Panadaptors Didn’t Start With SDRs

The must-have accessory on a modern all-singing, all-dancing amateur radio transceiver is a panadaptor. Inevitably driven by SDR technology, it’s a view of a band in the frequency domain, and it will usually be displayed as a “waterfall” giving a time dimension to see transmissions over a period.

[Bill Meara, N2CQR] reminds us that panadaptors are nothing new, indeed that they date back to the first half of the last century and don’t even need an SDR to work. And to prove it, he’s produced one for part of the 40-metre amateur band.

The principle behind an analogue panadaptor is simple enough, it’s a normal receiver whose local oscillator is given a linear periodic sweep over the desired frequency band and whose output drives the Y axis of an oscilloscope whose X axis is driven by the sweep. In [Bill]’s case the receiver is a BitX homebrew transceiver, and the swept local oscillator is provided by his Foeltech signal generator. A neat touch comes in the ‘scope being synchronised by triggering on a marker frequency at the bottom of the range being swept. He’s created a video showing it in action, which you can see below the break.

There are quite a few routes into making this type of simple spectrum analyser, indeed some of us have tried ti with TV tuners.

6 thoughts on “Panadaptors Didn’t Start With SDRs

  1. A 555 will do it and an op amp or two. I did it years ago with a good car radio and the scope. SSI from the tuner’s detector chip, sweep to the tuner tuning voltage input. Later I used a converted medical scope that used a long persistence magnetic CRT. You will get a positive only display unlike the double ended display you see here.

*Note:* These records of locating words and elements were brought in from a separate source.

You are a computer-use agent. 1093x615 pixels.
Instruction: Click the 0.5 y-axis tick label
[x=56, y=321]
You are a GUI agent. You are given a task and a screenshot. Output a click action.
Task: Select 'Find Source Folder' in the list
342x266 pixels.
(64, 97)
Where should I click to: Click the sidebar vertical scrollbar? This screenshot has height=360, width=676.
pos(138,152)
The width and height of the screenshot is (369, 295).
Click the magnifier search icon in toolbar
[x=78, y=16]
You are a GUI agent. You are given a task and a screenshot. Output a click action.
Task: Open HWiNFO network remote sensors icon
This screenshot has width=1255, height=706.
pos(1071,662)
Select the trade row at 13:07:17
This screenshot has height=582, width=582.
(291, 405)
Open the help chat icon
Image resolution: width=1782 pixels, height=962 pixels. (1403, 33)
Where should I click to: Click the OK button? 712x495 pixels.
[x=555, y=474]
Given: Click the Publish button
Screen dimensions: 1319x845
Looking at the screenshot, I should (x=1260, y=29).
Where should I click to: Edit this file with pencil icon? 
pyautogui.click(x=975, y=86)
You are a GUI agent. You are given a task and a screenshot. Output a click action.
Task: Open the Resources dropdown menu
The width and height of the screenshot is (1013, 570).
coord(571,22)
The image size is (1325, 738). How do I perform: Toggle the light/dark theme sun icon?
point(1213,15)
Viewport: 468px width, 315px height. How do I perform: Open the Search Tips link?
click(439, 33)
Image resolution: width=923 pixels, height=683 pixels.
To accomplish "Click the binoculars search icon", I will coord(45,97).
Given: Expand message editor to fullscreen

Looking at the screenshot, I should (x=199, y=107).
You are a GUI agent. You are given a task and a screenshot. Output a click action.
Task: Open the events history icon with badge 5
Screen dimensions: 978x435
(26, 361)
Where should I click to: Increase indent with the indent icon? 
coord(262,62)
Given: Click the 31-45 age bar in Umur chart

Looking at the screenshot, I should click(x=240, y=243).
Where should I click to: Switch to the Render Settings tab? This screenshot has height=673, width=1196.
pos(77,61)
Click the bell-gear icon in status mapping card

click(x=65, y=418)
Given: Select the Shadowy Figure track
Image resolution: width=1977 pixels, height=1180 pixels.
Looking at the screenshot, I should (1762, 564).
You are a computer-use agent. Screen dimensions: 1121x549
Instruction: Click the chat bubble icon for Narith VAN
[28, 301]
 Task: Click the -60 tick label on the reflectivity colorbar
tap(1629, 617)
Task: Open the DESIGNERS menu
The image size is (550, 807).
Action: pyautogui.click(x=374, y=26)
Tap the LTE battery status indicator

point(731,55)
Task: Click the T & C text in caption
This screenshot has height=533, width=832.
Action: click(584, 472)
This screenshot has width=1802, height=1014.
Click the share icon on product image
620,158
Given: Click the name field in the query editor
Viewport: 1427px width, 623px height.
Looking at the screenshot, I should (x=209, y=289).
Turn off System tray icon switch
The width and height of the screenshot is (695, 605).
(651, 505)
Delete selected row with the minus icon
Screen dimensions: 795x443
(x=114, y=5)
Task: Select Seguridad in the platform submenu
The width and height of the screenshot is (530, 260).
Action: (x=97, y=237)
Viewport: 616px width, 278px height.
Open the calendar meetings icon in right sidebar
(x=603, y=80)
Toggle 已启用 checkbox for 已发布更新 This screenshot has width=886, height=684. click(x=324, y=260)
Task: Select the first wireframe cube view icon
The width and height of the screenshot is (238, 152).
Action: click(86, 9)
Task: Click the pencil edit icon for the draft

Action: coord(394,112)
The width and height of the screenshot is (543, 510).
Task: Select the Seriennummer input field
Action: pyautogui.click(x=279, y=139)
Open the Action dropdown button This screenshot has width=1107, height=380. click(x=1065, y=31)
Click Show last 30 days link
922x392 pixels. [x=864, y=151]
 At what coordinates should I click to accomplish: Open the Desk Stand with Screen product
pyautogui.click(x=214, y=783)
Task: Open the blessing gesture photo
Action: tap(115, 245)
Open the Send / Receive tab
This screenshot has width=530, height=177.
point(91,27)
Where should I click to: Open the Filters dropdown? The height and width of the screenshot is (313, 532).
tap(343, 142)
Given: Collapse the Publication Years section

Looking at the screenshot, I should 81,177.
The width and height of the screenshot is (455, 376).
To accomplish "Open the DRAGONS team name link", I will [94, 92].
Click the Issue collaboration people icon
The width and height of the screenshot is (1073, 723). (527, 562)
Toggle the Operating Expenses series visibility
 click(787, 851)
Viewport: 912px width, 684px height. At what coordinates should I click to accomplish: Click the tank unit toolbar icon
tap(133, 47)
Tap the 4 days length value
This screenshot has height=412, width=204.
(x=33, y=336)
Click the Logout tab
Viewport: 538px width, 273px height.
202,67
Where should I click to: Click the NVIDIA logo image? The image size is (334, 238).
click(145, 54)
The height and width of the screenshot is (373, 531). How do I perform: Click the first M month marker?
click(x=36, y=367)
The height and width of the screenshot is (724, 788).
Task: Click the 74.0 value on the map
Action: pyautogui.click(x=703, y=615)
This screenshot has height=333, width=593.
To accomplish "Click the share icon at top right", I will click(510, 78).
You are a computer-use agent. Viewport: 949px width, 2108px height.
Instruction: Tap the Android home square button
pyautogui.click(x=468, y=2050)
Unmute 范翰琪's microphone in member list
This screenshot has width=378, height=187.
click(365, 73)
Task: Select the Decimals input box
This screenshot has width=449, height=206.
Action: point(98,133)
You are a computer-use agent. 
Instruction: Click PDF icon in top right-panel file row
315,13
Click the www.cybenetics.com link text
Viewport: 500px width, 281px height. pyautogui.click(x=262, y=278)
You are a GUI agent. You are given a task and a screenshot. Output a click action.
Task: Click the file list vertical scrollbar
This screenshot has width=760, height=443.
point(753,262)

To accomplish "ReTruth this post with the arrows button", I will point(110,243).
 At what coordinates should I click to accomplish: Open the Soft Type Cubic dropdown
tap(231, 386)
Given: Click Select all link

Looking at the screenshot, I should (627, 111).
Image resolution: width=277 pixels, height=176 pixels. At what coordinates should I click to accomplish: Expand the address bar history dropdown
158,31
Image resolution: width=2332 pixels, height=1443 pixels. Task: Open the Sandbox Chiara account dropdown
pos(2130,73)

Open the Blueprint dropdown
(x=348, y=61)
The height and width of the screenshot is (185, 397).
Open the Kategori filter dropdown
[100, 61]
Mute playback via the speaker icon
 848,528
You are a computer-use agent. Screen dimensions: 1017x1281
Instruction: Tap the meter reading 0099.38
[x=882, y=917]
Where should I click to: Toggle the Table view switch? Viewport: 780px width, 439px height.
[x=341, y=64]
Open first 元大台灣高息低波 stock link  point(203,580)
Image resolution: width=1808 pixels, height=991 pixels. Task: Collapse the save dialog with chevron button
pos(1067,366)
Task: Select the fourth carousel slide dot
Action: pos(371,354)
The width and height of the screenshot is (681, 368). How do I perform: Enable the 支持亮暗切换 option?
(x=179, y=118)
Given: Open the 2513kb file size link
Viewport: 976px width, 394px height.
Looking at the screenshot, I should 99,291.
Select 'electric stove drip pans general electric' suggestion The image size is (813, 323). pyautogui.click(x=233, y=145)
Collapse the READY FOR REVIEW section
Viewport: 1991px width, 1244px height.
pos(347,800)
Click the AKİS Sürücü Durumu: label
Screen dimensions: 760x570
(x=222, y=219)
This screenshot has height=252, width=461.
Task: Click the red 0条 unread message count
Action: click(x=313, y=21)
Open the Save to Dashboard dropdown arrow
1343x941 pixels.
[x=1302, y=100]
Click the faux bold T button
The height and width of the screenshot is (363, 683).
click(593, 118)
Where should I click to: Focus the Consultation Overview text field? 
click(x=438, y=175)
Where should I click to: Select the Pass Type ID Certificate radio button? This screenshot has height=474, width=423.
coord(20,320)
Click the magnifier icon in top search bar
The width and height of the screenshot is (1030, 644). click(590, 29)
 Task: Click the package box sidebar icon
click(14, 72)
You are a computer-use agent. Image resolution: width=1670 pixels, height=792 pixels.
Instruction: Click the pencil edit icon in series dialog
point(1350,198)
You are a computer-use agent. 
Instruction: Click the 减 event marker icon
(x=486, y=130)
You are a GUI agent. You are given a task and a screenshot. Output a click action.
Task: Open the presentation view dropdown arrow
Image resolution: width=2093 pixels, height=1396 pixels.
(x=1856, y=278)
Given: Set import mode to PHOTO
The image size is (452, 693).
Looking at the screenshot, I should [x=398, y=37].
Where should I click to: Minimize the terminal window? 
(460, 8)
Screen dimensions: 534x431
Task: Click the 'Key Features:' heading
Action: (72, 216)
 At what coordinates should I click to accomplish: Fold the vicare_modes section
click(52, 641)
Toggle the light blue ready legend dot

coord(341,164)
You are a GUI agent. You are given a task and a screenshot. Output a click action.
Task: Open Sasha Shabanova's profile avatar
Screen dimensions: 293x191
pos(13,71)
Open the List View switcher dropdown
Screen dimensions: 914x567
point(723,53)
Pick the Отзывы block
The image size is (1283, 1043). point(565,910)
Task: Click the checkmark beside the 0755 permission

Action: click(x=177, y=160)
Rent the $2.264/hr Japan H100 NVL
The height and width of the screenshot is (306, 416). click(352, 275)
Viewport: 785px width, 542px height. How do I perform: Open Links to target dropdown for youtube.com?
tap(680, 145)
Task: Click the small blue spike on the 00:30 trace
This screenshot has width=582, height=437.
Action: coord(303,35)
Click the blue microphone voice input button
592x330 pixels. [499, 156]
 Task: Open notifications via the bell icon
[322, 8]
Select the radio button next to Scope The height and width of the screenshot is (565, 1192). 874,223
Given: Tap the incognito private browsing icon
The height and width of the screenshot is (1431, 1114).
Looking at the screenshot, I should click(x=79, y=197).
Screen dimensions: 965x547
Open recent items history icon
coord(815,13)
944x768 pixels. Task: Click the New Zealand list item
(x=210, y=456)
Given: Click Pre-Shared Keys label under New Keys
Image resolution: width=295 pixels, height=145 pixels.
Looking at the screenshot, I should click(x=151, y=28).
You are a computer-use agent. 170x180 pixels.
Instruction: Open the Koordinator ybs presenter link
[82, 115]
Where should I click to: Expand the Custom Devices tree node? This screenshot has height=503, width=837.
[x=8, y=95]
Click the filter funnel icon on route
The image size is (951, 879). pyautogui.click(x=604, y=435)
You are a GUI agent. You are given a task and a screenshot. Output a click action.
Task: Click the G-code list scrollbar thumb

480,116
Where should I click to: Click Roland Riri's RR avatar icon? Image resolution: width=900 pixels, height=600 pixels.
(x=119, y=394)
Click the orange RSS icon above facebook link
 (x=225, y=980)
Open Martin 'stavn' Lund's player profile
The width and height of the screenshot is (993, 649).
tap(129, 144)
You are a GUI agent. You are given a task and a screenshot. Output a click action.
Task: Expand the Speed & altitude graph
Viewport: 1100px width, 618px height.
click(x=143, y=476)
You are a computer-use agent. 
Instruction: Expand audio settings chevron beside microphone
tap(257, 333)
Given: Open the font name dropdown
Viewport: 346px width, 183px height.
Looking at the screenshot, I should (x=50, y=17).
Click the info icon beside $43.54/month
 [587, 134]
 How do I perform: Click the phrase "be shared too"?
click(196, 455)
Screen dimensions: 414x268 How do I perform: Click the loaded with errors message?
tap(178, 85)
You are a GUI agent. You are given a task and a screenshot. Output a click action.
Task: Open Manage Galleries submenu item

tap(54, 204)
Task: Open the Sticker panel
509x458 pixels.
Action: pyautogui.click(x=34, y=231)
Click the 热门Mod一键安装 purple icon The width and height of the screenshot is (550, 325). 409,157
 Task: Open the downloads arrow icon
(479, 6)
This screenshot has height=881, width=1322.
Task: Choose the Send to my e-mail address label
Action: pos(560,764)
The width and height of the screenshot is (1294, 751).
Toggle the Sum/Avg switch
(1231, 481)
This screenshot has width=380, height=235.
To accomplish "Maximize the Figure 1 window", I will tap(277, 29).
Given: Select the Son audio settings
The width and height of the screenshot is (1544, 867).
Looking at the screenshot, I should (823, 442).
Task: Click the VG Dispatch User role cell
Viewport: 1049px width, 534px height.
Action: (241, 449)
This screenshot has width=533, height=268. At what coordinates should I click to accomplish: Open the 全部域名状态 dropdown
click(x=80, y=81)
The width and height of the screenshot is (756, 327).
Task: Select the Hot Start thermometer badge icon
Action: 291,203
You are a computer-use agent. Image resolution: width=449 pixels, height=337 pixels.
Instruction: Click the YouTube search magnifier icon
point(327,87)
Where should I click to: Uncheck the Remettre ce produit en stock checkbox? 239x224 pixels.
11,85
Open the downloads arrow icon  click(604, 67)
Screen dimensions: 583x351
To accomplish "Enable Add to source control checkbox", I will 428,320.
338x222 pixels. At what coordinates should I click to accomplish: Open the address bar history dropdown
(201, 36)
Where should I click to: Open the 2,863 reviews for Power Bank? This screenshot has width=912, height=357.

    I did it to an old brick cellphone too. 1G but I could see one caller pop up instantly on the whole band and spread the sweep and bias down to monitor on that single frequency in a second or so, much quicker than a scanner could assuming the band was otherwise dead clear. Use a 10 turn pot of course for the bias (tuning voltage).

  2. It took me a long time to accept the math behind the fact that the fourier transform is basically just multiplying by all the frequencies. I like seeing an analog device that does it so directly.

  3. Am I the only one who had never heard the word “panadaptor?” I’ve seen zillions of spectrum analyzers and radio things with spectrum displays, but who the hell calls it that? And why? What does it adapt?

    1. I think a destination is a “panadapter” is a receiver accessory, which let’s you see a tiny bit either side of your receiver frequency. So you can see a nearby station, or empty frequency.

      They do to back.to at least WWII, big and clunky, as were the receivers. Hard t o imagine so that in an airplane.

      But there are variants. About 1972, Ham Radio Magazine ran an article where someone know when the lastused a free as display, and multiplexed about 7 signals onto it, for each HF ham band. So there were.seven receivers, each tuning 500KHz, so you see all the ban bands at once.

      “Spectrum Analyzer” uses the same principle of scanning the spectrum, but tends to be a piece of test equipment. More precise, though a couple of decades ago with cheap varactor.tuners out of tv sets, they were seen more as a visual scanning device by some.

    2. At one time I had the “wobbulator” out of one of those, which I used to build a panoramic adaptor. A wobbulator was basically a standard dynamic loudspeaker with the diaphragm replaced by a thin aluminum plate placed very close to another, stationary aluminum plate. Any AC signal applied to the “speaker” would vary the capacitance, and if the thing happened to be part of the LC tank of an RF oscillator, the output would be frequency modulated by the signal driving the wobbulator.

      Use that signal for the local oscillator of a receiver and use the modulating signal to drive the horizontal of a ‘scope while the vertical was connected to the receiver’s AVC, and Hey! Presto! A panoramic adaptor.